No wonder that wax making is one of the oldest trades in the world. There is even a candle guild to which several dozen companies belong. The wax makers had already formed an independent guild in 1450. Later, like the Hipp family in Pfaffenhofen, they practiced a dual trade of wax-drawing and gingerbread-making. But even this venerable craft has come under pressure. Producing quality candles is expensive and time-consuming, and cheap goods imported from Asia have flooded the market. Commercially, customers almost only get industrially pressed paraffin candles.

Martin Schenk from Würzburg, on the other hand, has remained true to the old process with his family business, which has existed since 1750. “We draw our candles like we did 200 years ago,” he says. The wick is pulled through the wax bath until the candle looks like a tree trunk with growth rings. “Such candles are not comparable in quality to department store products,” says Schenk. They are heavier, burn longer and are calmer. But you have to take good care of them.

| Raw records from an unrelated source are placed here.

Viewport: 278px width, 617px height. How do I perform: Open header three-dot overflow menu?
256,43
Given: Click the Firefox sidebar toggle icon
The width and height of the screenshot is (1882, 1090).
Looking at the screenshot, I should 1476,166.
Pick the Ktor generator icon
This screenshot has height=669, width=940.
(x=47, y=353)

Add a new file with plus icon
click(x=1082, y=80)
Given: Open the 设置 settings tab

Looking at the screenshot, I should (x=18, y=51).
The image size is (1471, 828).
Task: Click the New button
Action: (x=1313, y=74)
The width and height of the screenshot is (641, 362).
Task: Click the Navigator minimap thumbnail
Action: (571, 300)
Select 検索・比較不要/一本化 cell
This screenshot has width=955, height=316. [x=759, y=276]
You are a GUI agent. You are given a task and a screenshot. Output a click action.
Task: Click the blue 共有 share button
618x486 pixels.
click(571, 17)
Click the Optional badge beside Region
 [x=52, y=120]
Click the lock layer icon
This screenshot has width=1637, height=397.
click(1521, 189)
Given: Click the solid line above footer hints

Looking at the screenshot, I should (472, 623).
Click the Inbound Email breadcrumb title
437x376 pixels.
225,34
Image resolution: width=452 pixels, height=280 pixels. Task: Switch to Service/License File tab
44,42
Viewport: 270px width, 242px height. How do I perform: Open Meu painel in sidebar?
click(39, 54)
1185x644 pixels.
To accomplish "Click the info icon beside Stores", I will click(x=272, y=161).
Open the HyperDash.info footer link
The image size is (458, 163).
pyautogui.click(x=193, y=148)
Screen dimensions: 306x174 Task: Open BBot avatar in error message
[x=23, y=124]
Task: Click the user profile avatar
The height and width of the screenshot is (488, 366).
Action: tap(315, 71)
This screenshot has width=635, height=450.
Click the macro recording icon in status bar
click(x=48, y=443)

All Christian festivals would be unthinkable without candles and their light symbolism. Accordingly, the parishes are still the bulk buyers of the wax workers. However, the church candles no longer have to contain 100 percent beeswax as they used to, but only ten percent. The Munich wax maker Franz Fürst, whose business has also been around since 1862, mixes paraffin, stearin, hard wax and beeswax according to his grandfather’s recipe.

“We haven’t noticed yet that we’re selling more candles because of the energy crisis,” says Fürst’s wax workshop at Munich Cathedral. In the dark season and before All Saints’ Day, however, sales increase significantly. In the houses, designer lamps and neon tubes turn night into day. And yet they do not manage to create such a feeling of comfort as the candle. Not for nothing does it stand for the transcendent and for that hope that makes many people rush to the graves of their loved ones on All Saints’ Day.